**Exercise:** Return every line below that contains the word "band".

===== Records for the task =====

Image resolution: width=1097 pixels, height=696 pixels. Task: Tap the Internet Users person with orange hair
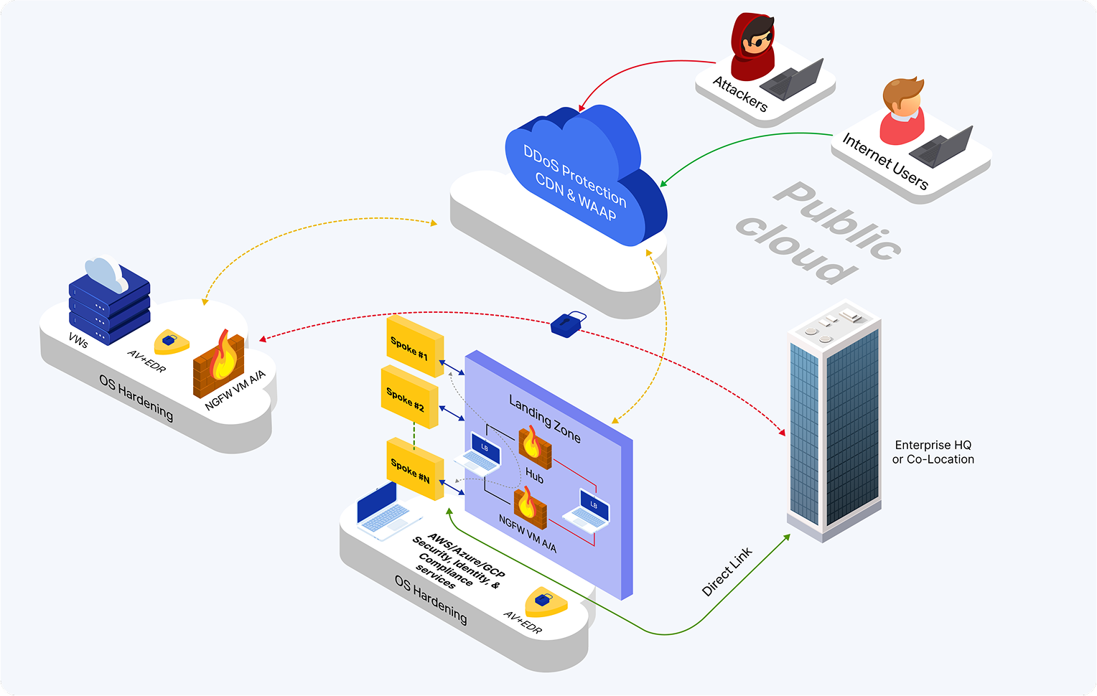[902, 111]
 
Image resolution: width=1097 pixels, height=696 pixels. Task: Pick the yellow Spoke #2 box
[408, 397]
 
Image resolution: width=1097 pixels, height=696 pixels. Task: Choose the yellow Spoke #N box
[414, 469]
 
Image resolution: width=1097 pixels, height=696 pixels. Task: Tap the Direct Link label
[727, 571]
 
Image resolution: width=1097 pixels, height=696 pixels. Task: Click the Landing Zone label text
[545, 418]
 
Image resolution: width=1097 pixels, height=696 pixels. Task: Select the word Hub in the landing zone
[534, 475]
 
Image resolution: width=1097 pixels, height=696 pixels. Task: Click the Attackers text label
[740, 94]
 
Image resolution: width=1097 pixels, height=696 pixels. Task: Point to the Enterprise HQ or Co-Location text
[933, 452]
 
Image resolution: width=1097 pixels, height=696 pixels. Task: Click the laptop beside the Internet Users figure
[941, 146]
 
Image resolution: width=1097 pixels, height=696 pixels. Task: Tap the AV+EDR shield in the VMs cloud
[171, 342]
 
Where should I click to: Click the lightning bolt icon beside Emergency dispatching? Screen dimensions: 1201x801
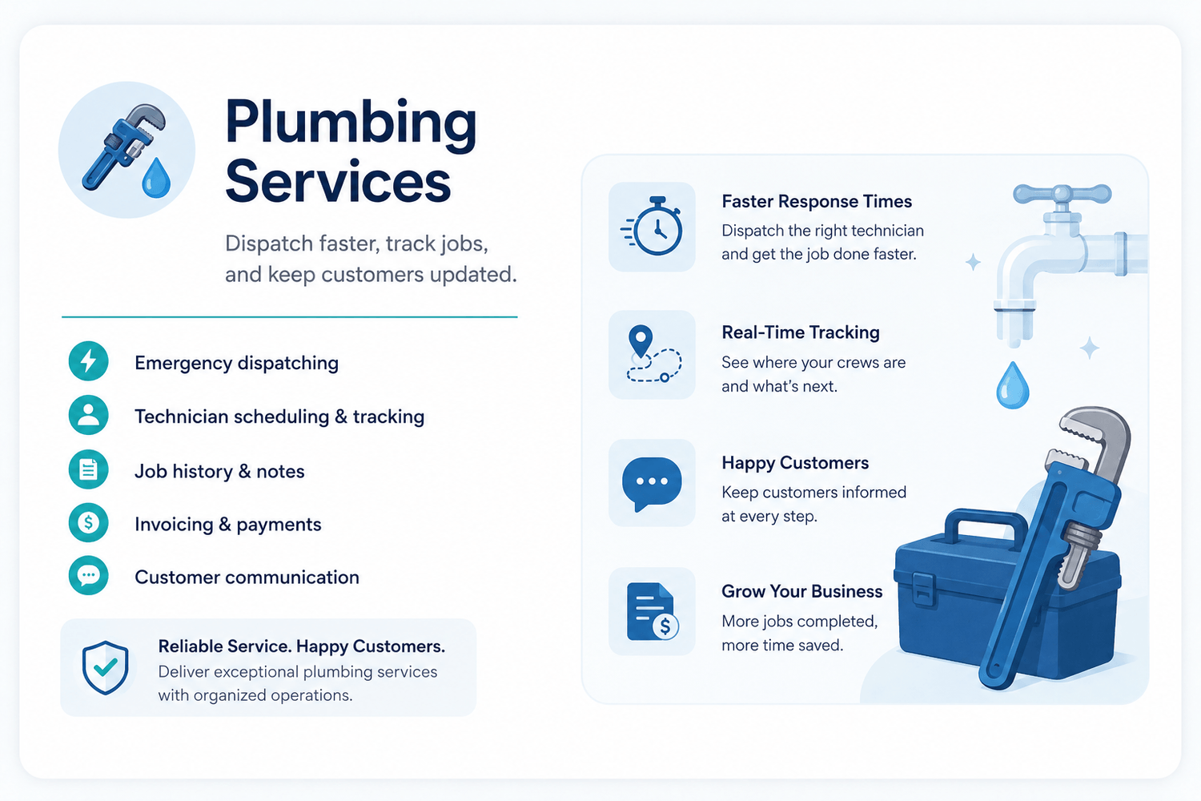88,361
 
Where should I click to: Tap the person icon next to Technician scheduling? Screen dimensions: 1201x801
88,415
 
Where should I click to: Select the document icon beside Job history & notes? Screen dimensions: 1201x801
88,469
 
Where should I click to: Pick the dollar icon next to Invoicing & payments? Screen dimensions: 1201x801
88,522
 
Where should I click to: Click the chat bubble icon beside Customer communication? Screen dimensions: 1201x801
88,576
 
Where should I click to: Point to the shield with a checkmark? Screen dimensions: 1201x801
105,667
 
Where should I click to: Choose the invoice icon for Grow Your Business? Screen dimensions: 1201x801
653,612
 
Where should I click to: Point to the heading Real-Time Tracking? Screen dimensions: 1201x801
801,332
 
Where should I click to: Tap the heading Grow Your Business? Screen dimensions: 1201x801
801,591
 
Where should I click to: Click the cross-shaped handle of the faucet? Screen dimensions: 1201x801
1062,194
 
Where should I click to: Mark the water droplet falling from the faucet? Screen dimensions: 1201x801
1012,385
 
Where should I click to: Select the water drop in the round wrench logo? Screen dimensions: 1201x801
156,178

=====
===== Records for the task =====

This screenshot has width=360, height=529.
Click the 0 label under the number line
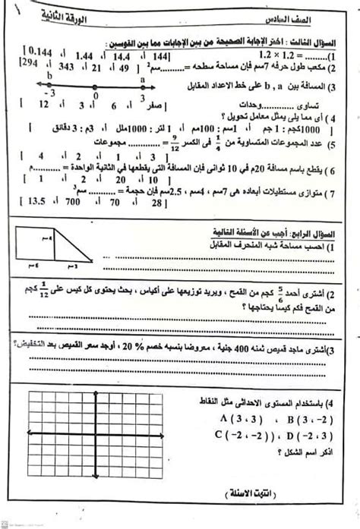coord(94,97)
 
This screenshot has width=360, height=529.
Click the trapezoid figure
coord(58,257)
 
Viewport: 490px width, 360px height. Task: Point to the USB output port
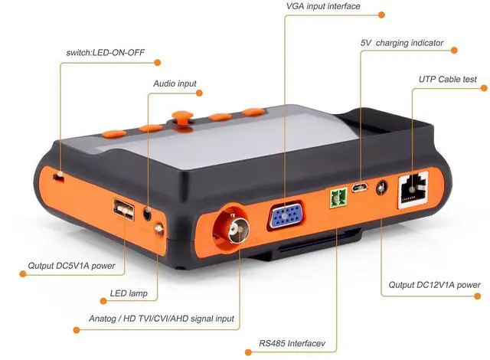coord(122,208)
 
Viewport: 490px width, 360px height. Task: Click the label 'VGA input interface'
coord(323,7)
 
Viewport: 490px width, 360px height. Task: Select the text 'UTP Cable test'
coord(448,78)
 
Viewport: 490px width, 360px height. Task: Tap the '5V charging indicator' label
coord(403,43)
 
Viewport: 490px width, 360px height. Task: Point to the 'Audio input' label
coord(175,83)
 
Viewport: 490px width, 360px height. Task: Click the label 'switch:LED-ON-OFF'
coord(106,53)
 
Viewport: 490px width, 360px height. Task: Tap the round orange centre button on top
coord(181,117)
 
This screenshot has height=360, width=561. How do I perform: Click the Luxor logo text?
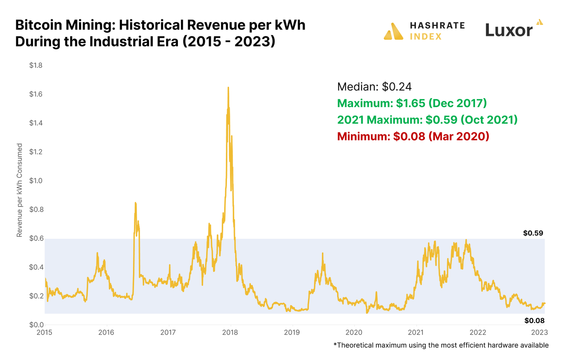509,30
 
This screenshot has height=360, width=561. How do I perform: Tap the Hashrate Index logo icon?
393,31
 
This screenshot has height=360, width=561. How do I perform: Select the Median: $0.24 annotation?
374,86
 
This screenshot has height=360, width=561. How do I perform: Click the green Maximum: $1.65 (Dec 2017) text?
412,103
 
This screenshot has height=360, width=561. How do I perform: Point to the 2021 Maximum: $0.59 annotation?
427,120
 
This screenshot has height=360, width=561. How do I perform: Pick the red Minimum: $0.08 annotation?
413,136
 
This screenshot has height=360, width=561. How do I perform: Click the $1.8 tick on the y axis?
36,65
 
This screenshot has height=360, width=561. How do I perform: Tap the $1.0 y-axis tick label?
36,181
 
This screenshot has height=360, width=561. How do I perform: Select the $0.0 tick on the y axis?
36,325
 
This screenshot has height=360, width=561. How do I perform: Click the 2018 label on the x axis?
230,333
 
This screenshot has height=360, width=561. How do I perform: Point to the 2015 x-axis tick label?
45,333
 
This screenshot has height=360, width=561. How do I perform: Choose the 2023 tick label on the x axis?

=====
===== Records for the task =====

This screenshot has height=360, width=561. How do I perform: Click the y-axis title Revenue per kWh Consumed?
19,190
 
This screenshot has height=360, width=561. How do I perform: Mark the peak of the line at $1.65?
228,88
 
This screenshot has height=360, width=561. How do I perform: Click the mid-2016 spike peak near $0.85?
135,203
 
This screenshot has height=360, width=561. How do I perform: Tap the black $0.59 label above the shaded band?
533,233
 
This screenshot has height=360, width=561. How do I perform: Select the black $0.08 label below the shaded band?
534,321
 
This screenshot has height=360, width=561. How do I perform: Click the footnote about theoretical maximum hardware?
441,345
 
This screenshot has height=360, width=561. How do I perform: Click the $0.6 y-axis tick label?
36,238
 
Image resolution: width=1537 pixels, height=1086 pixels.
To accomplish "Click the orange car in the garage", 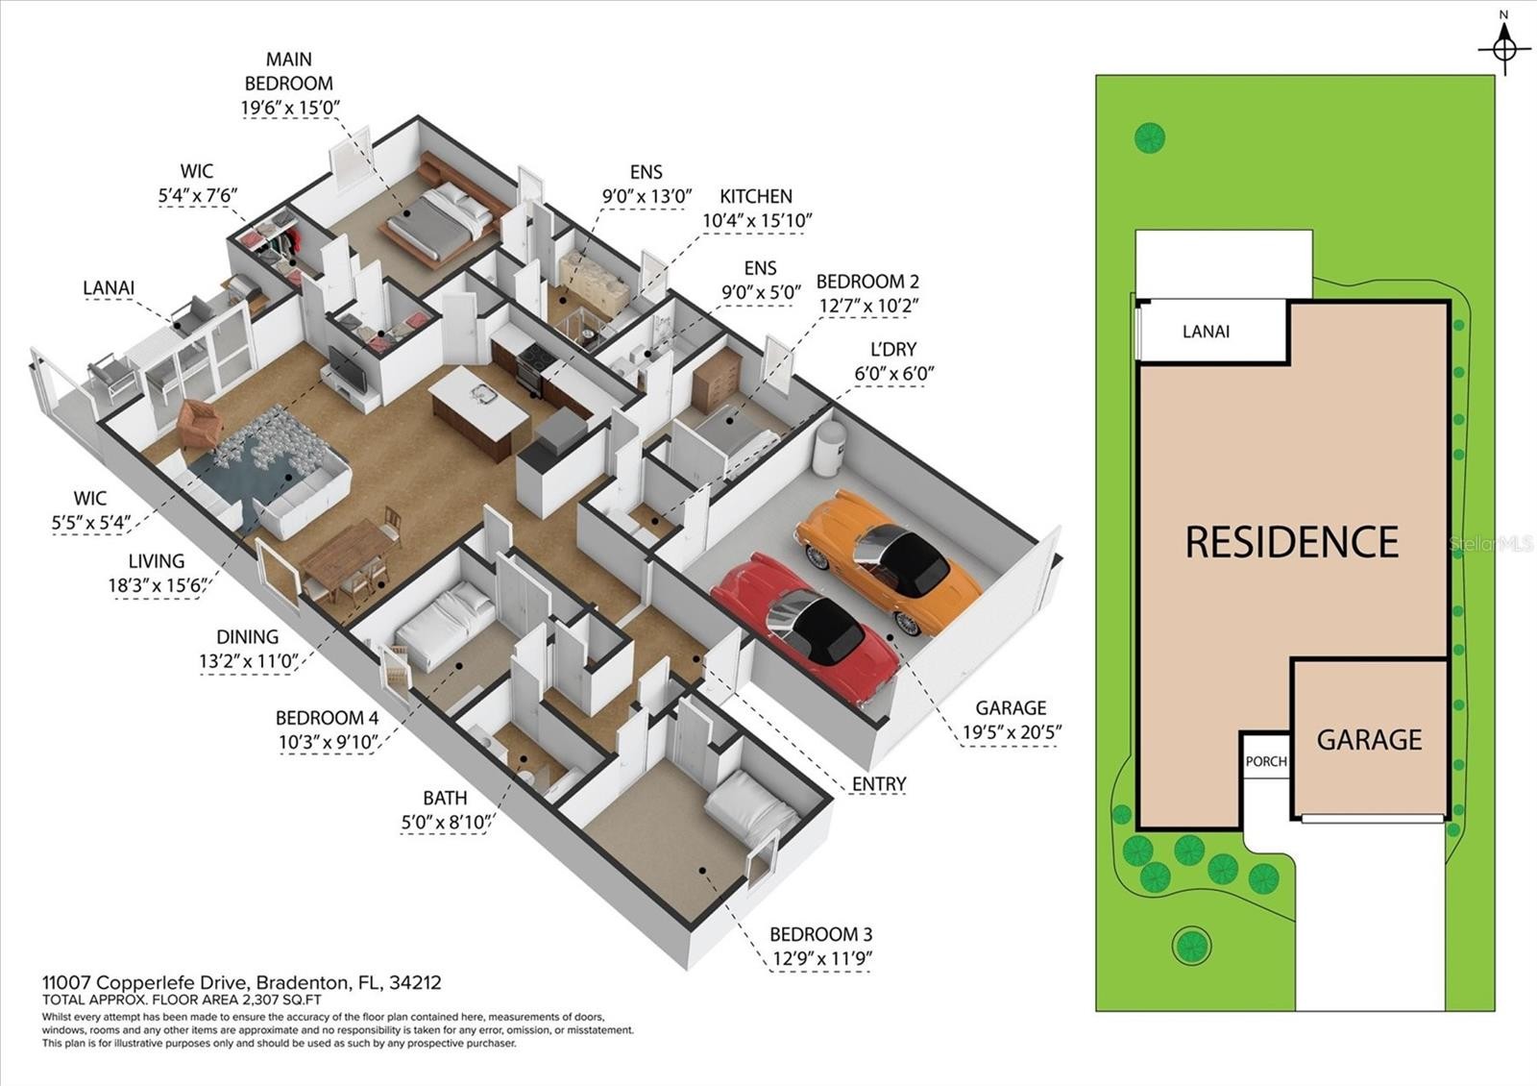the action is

=====

**Output for this task:**
This screenshot has height=360, width=561. How do I perform: Tap the black $0.59 label above the shaded band?
This screenshot has height=360, width=561. How do I perform: Select the black $0.08 label below the shaded band?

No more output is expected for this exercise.